Farmer died after he was trampled by cattle on his farm
Family recall ‘a very happy bachelor farmer’ who died from severe head injuries after fall
Seamus Smyth, from Geehanstown, Delvin, Co Westmeath was out farming on May 7th, 2018, a Bank Holiday, when the accident happened.
A 76-year-old farmer died after he was trampled while herding cattle on his farm.
Seamus Smyth was described as a content man who farmed all his life and liked a few drinks in the pub.
“He’d often sing a song, he loved music, the GAA and he hurled in his youth. He was a very happy bachelor farmer,” his sister Vera Smyth said following an inquest into his death.

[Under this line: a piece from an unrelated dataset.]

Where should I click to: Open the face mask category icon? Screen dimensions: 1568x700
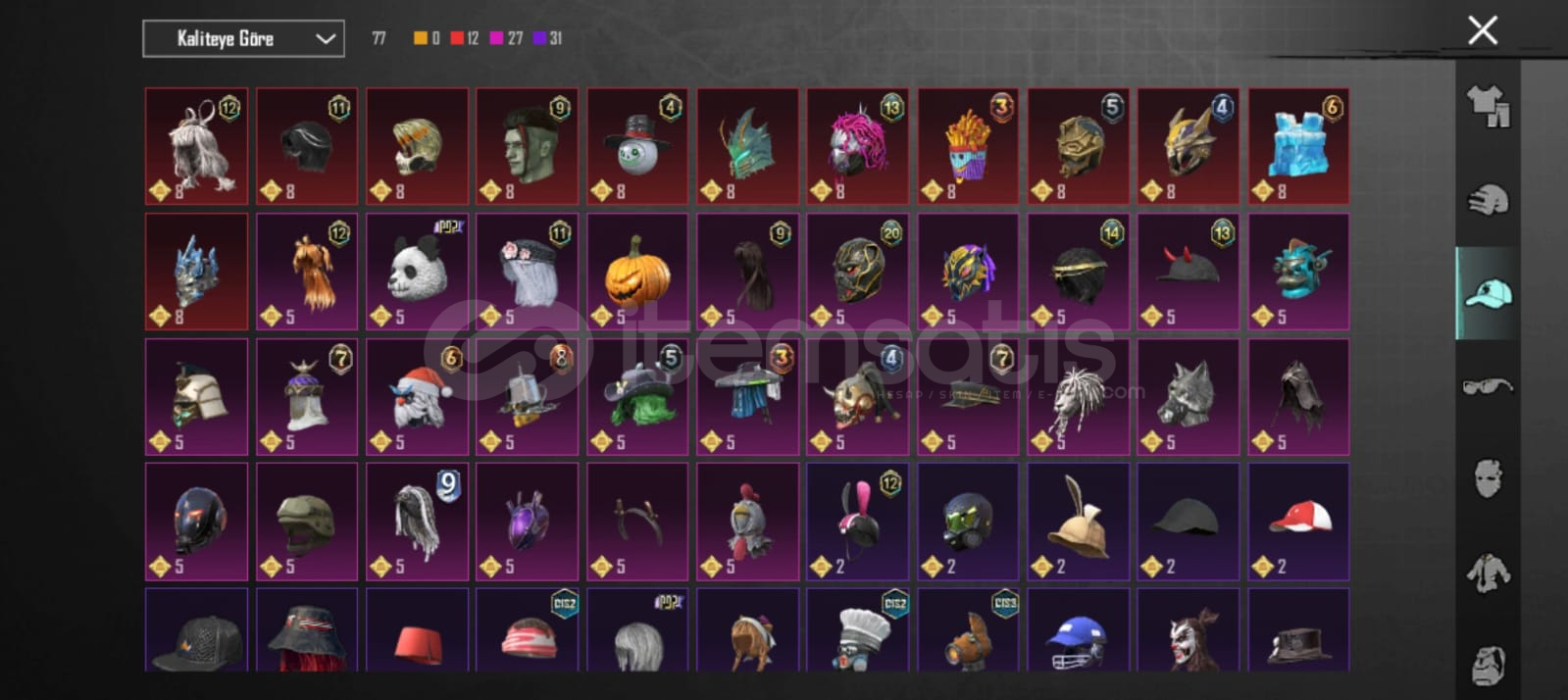tap(1488, 478)
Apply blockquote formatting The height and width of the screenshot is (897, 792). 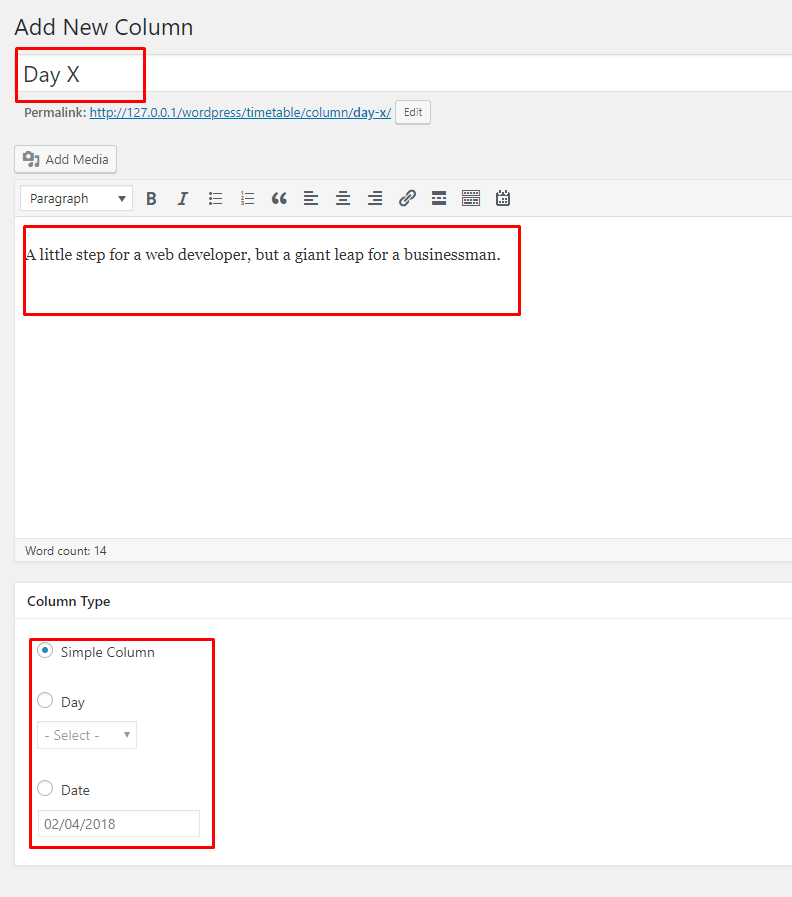pos(279,199)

Dublin Coroner’s Court heard that a witness, Sean Carolan, was working across the road that morning.
“Seamus was telling me he had bought some cattle and that he was going to dose them and let them out in the field. He said he was waiting on a young lad to help him,” Mr Carolan said.
“Around 1.30pm I saw them moving the cattle. I saw that one of the cattle was not going with the rest of them and it jumped a high fence and ran onto the lane. Seamus went down and walked it back up towards the yard. The animal wouldn’t go into the yard with the rest of the cattle,” Mr Carolan said.
He saw the farmer and his helper let all the cattle back into the field in a bid to calm the situation.
When the two men tried to move the cattle from the field to the yard a second time, Mr Smyth was fatally injured.
He was blocking the lane to turn the animals as they exited the field.
“Seamus spread his arms and was shouting at the cattle to try and turn them. I saw one of the cattle charge and jump at Seamus. He fell on his back with the impact and most of the other 21 cattle ran over where Seamus was lying. About three or four stayed back, so a good fifteen or sixteen cattle would have trampled over where Seamus was lying,” Mr Carolan said.
Richard Shaw, who was in the field with the cattle, said he saw one of the bullocks jump at Mr Smyth.
“I didn’t see any of the animals hit Seamus. I just saw Sean Carolan put his head in his hands,” Mr Shaw said.
“I managed to stop some of the cattle. When I got to Seamus there was blood to his head. He was trying to get up,” Mr Shaw said.
Mr Smyth was airlifted to Tallaght Hospital in Dublin and arrived at 3.52pm.
A CT scan showed he had suffered a skull fracture and brain haemorrhage, multiple rib fractures and a fractured collar bone. He died five days later.
The cause of death was severe head injuries due to a fall and trampling by cattle, an autopsy found. The injuries to his chest were deemed a significant contributory factor.
Coroner Dr Crona Gallagher returned a verdict of accidental death.
“This was something that happened by chance and couldn’t have been predicted. There are dangers associated in dealing with animals. This was a very unfortunate accident. He was obviously a fit and able man, very active and very experienced, he’d been doing this work all his life,” the coroner said, extending her sympathies to the family.